Dans la chambre elle parle à Marie ; que lui dit-elle ? je n’entends pas ; et ici je ne fais rien ; je n’ai rien à faire ; demain je déjeune avec De Rivare, à onze heures ; dans un café des boulevards sans doute ; quand on s’est couché tard, c’est par fois assez difficile qu’être à onze heures ou dix heures et demie en un rendez-vous ; le meilleur moyen de se lever tôt sûrement serait à ne pas coucher chez soi ; ici, par exemple ; car, en somme, pourquoi suis-je ici ?…

— « Me voilà. »

Léa, sur la porte, coiffée de son chapeau à velours rouges ; gravement, pour rire ; aussi je m’incline ; elle me répond en une révérence ; dehors, le roulement d’une voiture.
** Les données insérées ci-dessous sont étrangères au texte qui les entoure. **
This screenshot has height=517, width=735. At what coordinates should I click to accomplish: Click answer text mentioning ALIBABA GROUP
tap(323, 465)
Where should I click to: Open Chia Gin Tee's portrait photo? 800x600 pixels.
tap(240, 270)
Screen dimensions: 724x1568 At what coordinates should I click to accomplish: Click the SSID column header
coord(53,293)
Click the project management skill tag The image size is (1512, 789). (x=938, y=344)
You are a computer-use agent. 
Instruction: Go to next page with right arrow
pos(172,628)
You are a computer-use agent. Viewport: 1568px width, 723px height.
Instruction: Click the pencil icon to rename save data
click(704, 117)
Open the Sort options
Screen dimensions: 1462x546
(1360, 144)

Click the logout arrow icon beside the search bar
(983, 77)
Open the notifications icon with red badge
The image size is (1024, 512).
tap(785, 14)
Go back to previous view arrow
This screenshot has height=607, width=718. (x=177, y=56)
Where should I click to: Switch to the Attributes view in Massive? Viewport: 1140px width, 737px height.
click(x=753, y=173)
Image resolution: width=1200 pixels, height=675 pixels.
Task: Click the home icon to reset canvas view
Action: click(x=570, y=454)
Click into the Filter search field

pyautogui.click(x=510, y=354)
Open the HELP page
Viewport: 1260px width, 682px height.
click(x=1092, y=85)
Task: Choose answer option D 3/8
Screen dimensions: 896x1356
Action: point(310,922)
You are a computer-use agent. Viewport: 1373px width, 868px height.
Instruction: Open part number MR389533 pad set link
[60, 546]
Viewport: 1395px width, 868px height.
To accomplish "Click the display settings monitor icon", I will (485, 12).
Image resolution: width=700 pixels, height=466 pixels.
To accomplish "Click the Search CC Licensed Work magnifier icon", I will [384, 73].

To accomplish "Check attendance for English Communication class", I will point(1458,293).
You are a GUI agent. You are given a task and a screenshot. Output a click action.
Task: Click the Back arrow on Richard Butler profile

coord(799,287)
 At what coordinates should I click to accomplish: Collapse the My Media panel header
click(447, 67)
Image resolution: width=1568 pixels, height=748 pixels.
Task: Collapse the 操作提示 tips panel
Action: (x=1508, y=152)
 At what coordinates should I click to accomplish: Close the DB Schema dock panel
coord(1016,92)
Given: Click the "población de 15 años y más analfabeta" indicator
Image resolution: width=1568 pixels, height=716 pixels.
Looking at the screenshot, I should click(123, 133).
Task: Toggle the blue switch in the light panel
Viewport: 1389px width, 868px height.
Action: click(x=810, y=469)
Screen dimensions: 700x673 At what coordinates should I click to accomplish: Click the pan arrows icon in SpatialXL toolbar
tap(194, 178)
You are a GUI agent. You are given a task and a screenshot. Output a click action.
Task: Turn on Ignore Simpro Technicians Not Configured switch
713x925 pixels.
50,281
— « La voiture » dit-elle « descendons ».

— « Vous n’oubliez rien, Léa ? »

— « Non ; voici mon manteau. »

— « Donnez… Merci. »

— « Allons. »

Nous sortons ; sur mon bras le manteau fourré, moelleux, chaud.

— « Et vos gants ? vous n’en avez qu’un ».

— « Ah ! j’oubliais le second ; il est sur le piano ; prenez-le. »

J’étais bien sûr qu’elle oublierait quelque chose ; je le lui avais dit.

— « Voici. »

Marie qui rentre.

— « La voiture est en bas, mademoiselle. »

— « Je rentrerai dans une heure ; faites un peu de feu, dans la chambre. »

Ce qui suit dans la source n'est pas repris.